--- start of Available records ---

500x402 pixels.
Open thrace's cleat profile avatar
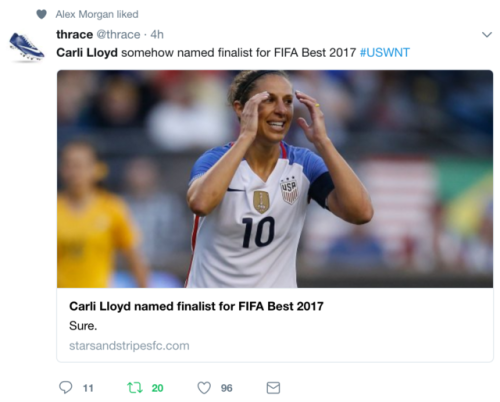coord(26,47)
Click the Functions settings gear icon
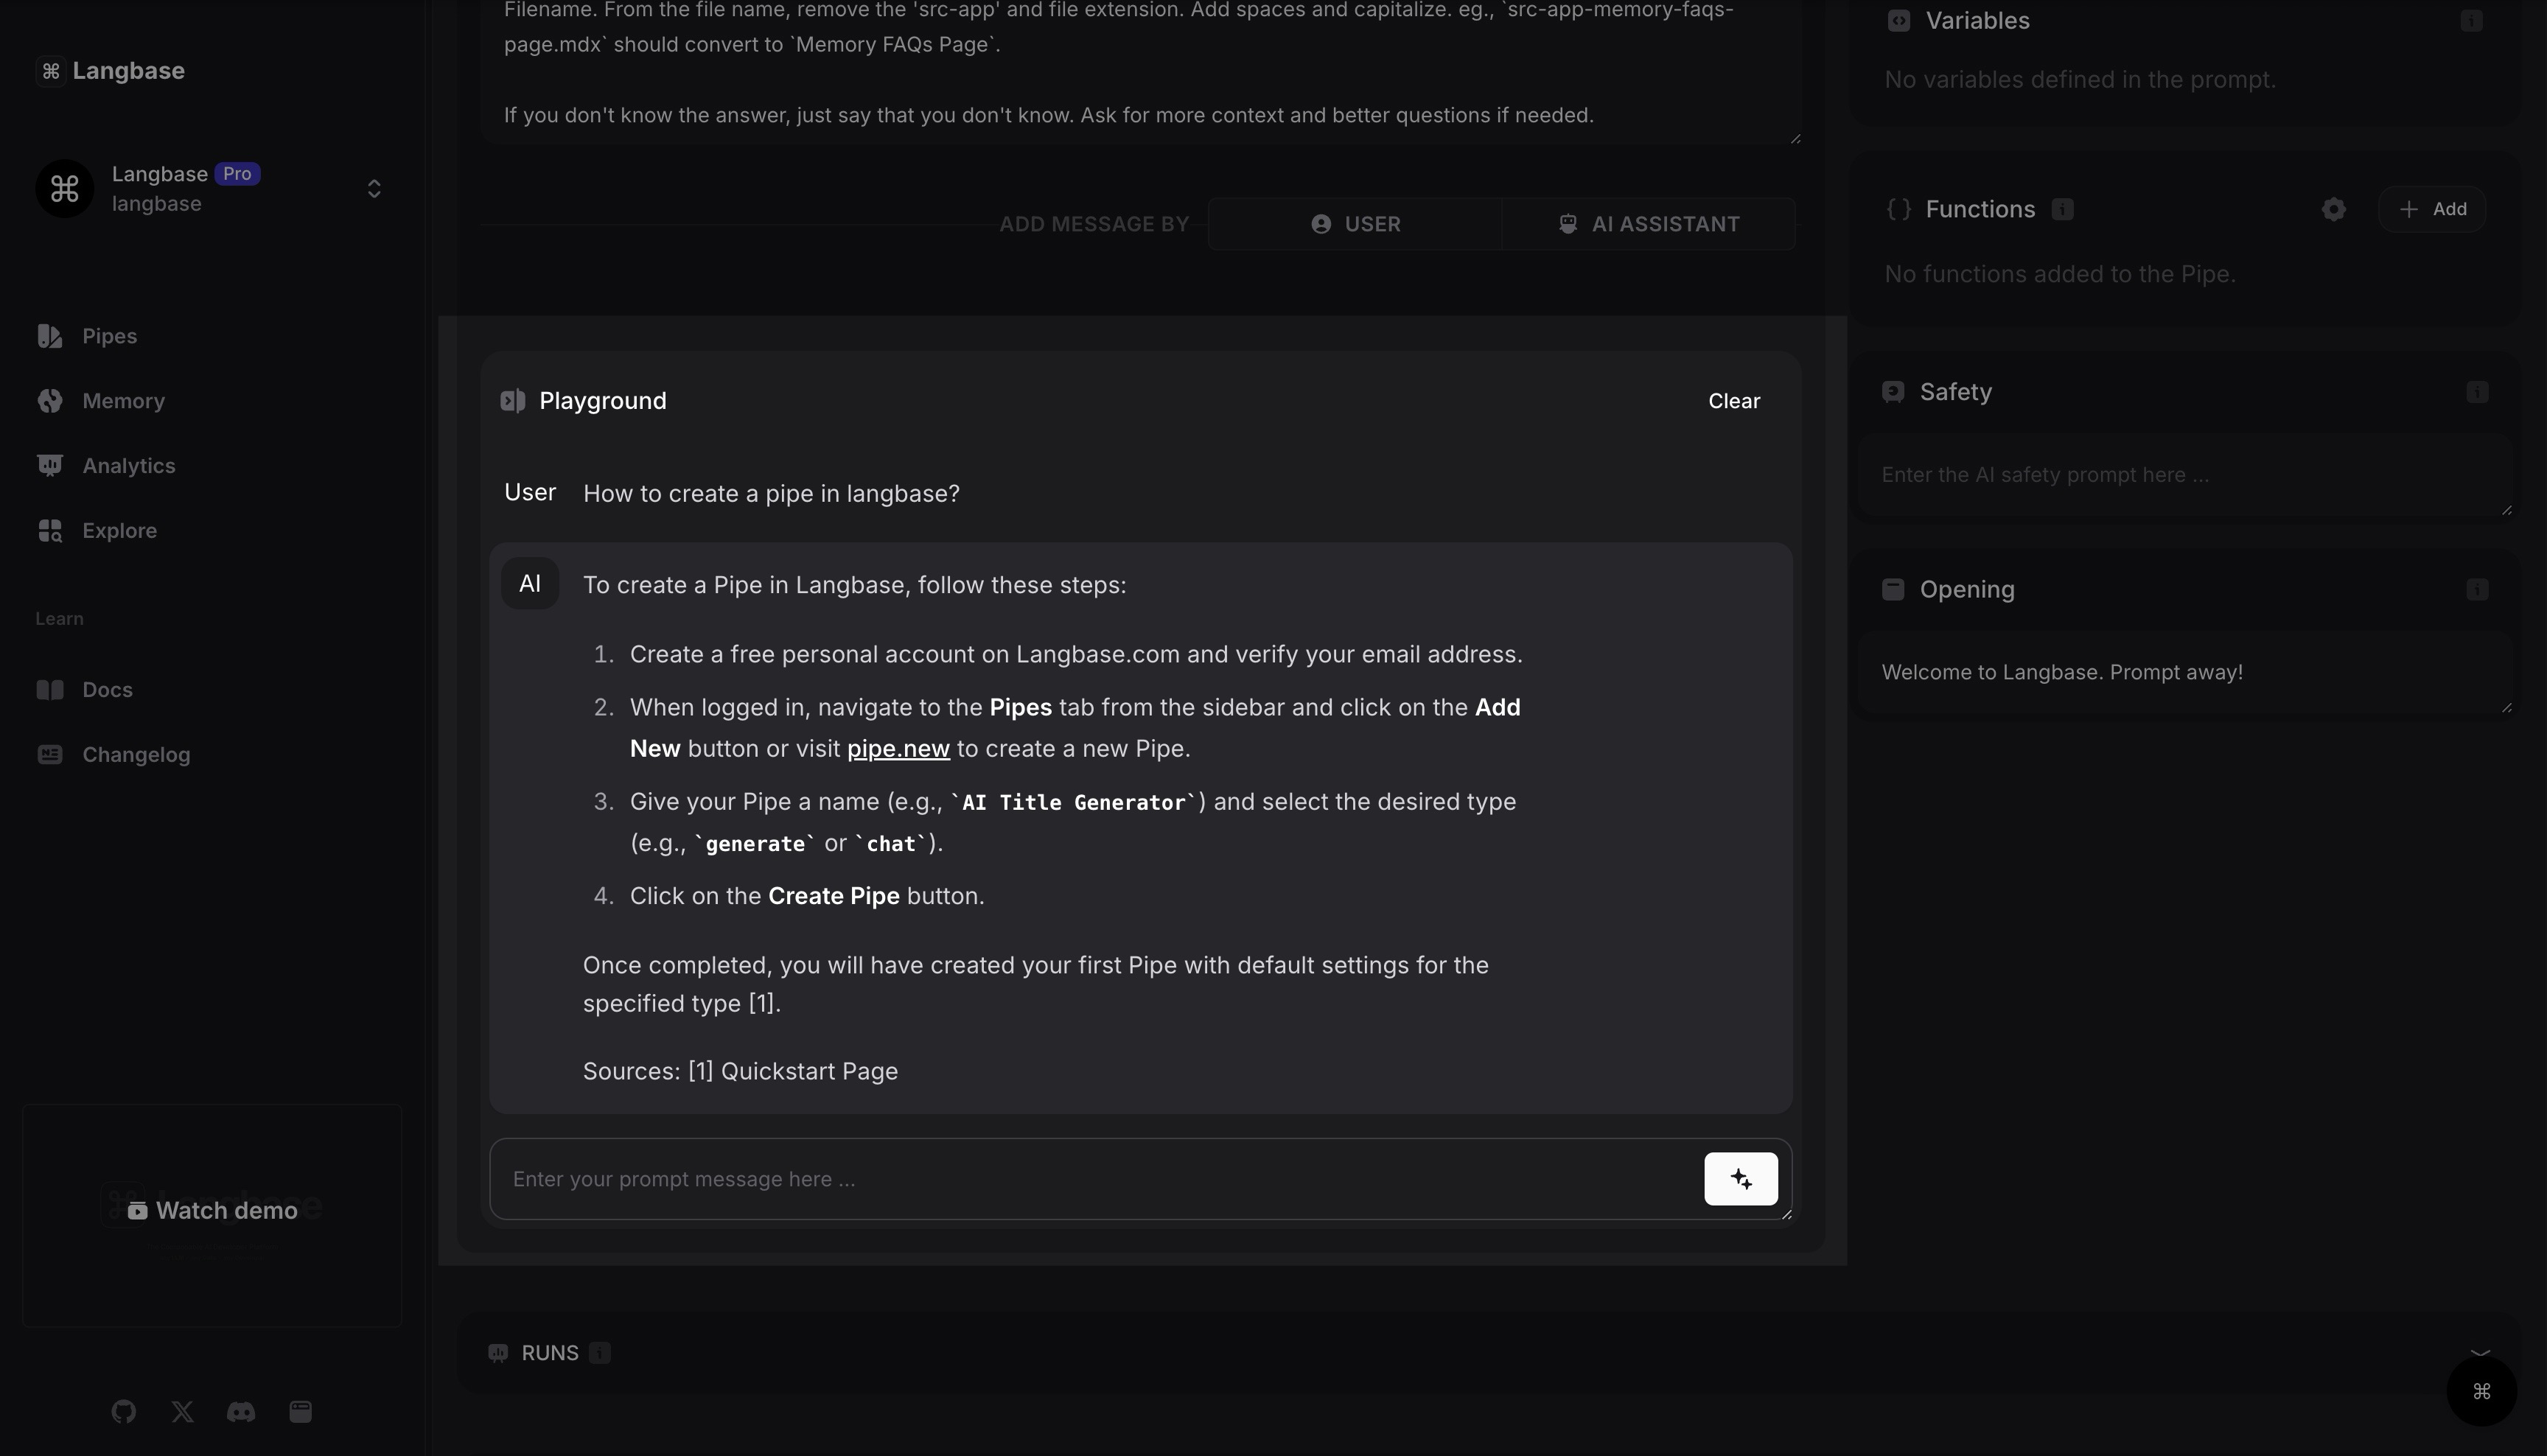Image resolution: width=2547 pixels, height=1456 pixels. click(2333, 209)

--- end of Available records ---

[Problem statement] Reproduce every line of the material above verbatim, omitting the pictures.

[Reply]
500x402 pixels.
Open thrace's cleat profile avatar
coord(26,47)
Click the Functions settings gear icon
Image resolution: width=2547 pixels, height=1456 pixels. click(2333, 209)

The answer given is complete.